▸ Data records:
** Begin **
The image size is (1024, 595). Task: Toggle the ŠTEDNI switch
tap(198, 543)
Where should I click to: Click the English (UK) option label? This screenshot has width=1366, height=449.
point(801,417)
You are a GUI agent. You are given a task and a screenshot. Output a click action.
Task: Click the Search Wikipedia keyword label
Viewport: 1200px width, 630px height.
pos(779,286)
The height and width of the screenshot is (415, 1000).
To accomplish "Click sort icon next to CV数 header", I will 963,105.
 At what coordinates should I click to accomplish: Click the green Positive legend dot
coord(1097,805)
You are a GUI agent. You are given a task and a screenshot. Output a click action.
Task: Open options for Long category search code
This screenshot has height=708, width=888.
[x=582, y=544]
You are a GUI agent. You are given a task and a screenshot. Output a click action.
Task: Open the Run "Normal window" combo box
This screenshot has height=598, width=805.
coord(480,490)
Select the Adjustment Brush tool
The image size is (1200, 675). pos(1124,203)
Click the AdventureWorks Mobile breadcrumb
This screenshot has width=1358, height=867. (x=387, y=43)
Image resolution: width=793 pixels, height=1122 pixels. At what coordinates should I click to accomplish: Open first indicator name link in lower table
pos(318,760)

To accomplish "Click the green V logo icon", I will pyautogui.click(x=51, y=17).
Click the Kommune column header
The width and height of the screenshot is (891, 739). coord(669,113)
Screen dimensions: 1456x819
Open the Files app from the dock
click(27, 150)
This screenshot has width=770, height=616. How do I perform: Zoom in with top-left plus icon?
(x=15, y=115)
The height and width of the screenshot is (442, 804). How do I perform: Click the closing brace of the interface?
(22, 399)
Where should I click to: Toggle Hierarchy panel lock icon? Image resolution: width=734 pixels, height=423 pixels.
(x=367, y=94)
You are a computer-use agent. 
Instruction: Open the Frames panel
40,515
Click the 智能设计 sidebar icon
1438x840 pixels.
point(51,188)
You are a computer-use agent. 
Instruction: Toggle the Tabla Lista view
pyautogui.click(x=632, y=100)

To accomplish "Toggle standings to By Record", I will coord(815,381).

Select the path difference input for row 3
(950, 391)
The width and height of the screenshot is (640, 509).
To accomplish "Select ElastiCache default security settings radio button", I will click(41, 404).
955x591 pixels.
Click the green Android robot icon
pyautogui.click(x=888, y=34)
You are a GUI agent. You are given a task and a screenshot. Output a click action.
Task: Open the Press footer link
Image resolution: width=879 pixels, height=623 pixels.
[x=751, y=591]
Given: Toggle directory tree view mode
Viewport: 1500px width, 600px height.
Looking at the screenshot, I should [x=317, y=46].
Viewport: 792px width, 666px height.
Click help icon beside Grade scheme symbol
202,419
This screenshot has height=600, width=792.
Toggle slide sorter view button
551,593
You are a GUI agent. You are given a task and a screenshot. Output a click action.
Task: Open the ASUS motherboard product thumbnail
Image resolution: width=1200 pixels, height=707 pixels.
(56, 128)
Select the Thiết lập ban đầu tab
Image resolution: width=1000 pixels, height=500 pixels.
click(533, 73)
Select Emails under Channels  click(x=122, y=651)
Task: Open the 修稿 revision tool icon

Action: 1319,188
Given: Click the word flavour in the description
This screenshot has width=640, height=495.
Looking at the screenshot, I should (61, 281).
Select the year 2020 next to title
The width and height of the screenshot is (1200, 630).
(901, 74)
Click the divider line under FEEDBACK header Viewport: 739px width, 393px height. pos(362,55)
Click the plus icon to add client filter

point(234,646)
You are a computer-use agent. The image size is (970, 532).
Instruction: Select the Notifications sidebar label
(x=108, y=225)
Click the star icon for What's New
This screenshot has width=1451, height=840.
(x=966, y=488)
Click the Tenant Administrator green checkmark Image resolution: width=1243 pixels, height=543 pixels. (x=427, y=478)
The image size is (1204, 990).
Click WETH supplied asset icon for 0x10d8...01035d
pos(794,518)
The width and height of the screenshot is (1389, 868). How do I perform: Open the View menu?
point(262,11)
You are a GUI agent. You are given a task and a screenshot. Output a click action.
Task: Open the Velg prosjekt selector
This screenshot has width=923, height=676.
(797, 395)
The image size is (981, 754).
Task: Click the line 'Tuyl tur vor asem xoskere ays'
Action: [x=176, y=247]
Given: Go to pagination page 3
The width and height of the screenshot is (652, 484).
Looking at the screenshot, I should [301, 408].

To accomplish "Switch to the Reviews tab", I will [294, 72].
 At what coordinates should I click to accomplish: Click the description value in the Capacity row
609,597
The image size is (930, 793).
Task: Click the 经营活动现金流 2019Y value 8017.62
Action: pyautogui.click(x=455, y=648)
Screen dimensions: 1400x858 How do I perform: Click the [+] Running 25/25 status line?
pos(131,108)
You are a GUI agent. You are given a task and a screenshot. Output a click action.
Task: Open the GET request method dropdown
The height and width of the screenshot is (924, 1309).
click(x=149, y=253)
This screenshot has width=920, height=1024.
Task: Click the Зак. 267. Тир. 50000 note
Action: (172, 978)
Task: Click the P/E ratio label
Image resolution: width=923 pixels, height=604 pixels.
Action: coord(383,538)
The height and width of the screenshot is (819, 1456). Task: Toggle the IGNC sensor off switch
** End **
▸ GOAL:
Update everything from the line containing "Click the Tenant" down to the end of the material, replacing "checkmark" with "tick mark" and leaving everything else unchanged. Give back only those lines.

▸ RESULT OF THE TASK:
Click the Tenant Administrator green tick mark Image resolution: width=1243 pixels, height=543 pixels. (x=427, y=478)
The image size is (1204, 990).
Click WETH supplied asset icon for 0x10d8...01035d
pos(794,518)
The width and height of the screenshot is (1389, 868). How do I perform: Open the View menu?
point(262,11)
You are a GUI agent. You are given a task and a screenshot. Output a click action.
Task: Open the Velg prosjekt selector
This screenshot has width=923, height=676.
(797, 395)
The image size is (981, 754).
Task: Click the line 'Tuyl tur vor asem xoskere ays'
Action: [x=176, y=247]
Given: Go to pagination page 3
The width and height of the screenshot is (652, 484).
Looking at the screenshot, I should [301, 408].

To accomplish "Switch to the Reviews tab", I will [294, 72].
 At what coordinates should I click to accomplish: Click the description value in the Capacity row
609,597
The image size is (930, 793).
Task: Click the 经营活动现金流 2019Y value 8017.62
Action: pyautogui.click(x=455, y=648)
Screen dimensions: 1400x858 How do I perform: Click the [+] Running 25/25 status line?
pos(131,108)
You are a GUI agent. You are given a task and a screenshot. Output a click action.
Task: Open the GET request method dropdown
The height and width of the screenshot is (924, 1309).
click(x=149, y=253)
This screenshot has width=920, height=1024.
Task: Click the Зак. 267. Тир. 50000 note
Action: (172, 978)
Task: Click the P/E ratio label
Image resolution: width=923 pixels, height=604 pixels.
Action: coord(383,538)
The height and width of the screenshot is (819, 1456). Task: Toggle the IGNC sensor off switch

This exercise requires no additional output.